On Rotten Tomatoes, the film holds an approval rating of 59%, based on 280 reviews, with an average rating of 6/10. The site's critics consensus reads: "Money Monsters strong cast and solidly written story ride a timely wave of socioeconomic anger that's powerful enough to overcome an occasionally muddled approach to its worthy themes." On Metacritic, the film has a weighted average score of 55 out of 100, based on 44 critics, indicating "mixed or average reviews". Audiences polled by CinemaScore gave the film an average grade of "B+" on an A+ to F scale, while PostTrak reported filmgoers gave an 81% overall positive score, with 56% saying they would definitely recommend it.

Clooney's performance was praised by critics.
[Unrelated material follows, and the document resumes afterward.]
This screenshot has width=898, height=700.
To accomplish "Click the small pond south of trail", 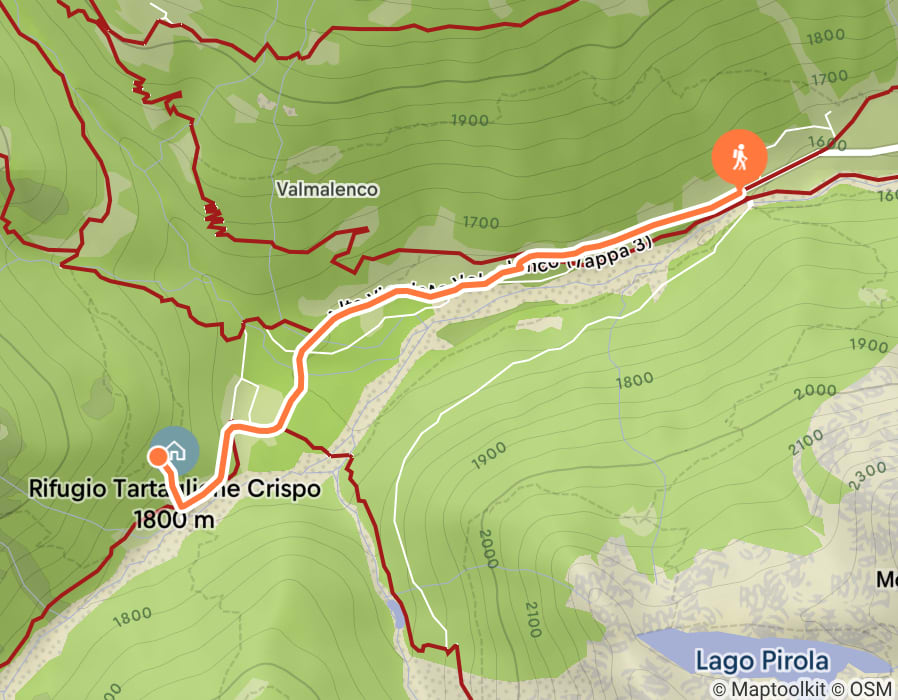I will (x=396, y=615).
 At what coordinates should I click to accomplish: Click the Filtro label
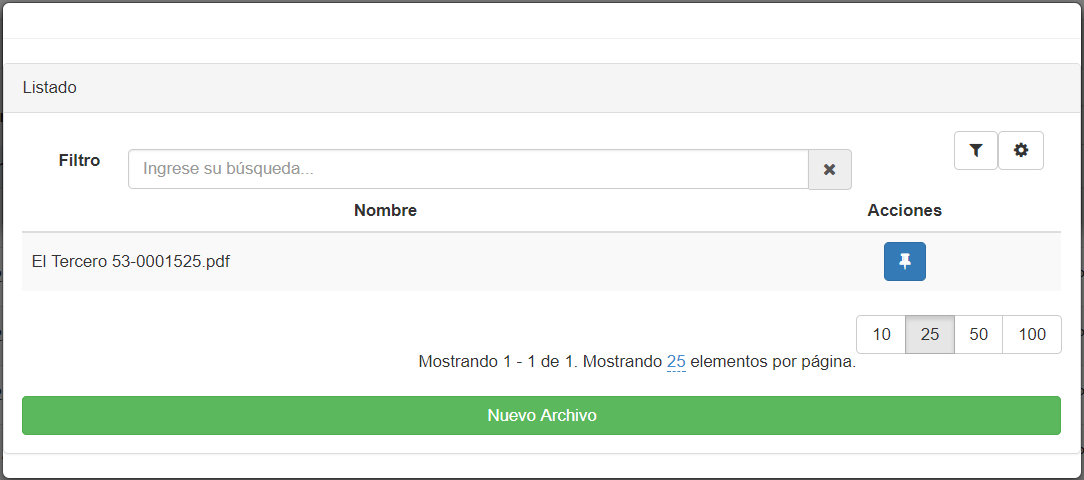pos(80,160)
A. O. Scott of The New York Times said that the "quality of the acting both enhances the credibility of the narrative and exposes some of its weak points." Christy Lemire of RogerEbert.com, in a mixed review, praised Clooney's "enormous charisma", but criticized the film for not "being quite as thrilling or thought-provoking as [its] premise sounds." Chris Hewitt of Empire however gave a more positive review.

Several reviewers praised the atmosphere of suspense. Sandra Hall of The Sydney Morning Herald praised the film, particularly Foster's directing and her ability to "keep things moving". Richard Brody of The New Yorker wrote that Foster "keeps the action vigorous and the suspense high", but said that the film was "swallowed up by the very hectoring and impersonal sensationalism that it derides."

Some reviewers criticized the script. Wendy Ide of The Observer gave the film a negative review, writing that the film lacks the "authentic anger" of The Big Short and the "sniper-like accuracy" of Network, criticizing Clooney's "complete lack of sincerity". Peter Travers of Rolling Stone said that what the script lacks in "emotional subtext" can be found in the cast's "richly detailed" performances. In a mixed review, Robbie Collin of The Telegraph called the film a "raucous hostage thriller that eschews explanation for wish-fulfillment", concluding by saying that "in the heat of the moment, Money Monsters bluster and nerve keeps you hooked." Josh Lasser of IGN was critical of the film's mix of comedy and drama, calling the transitions "too fast, ripping the audience out of the unfolding drama."

Despite comparisons of Clooney's character to Jim Cramer and his TV show Mad Money, Clooney and Foster denied this.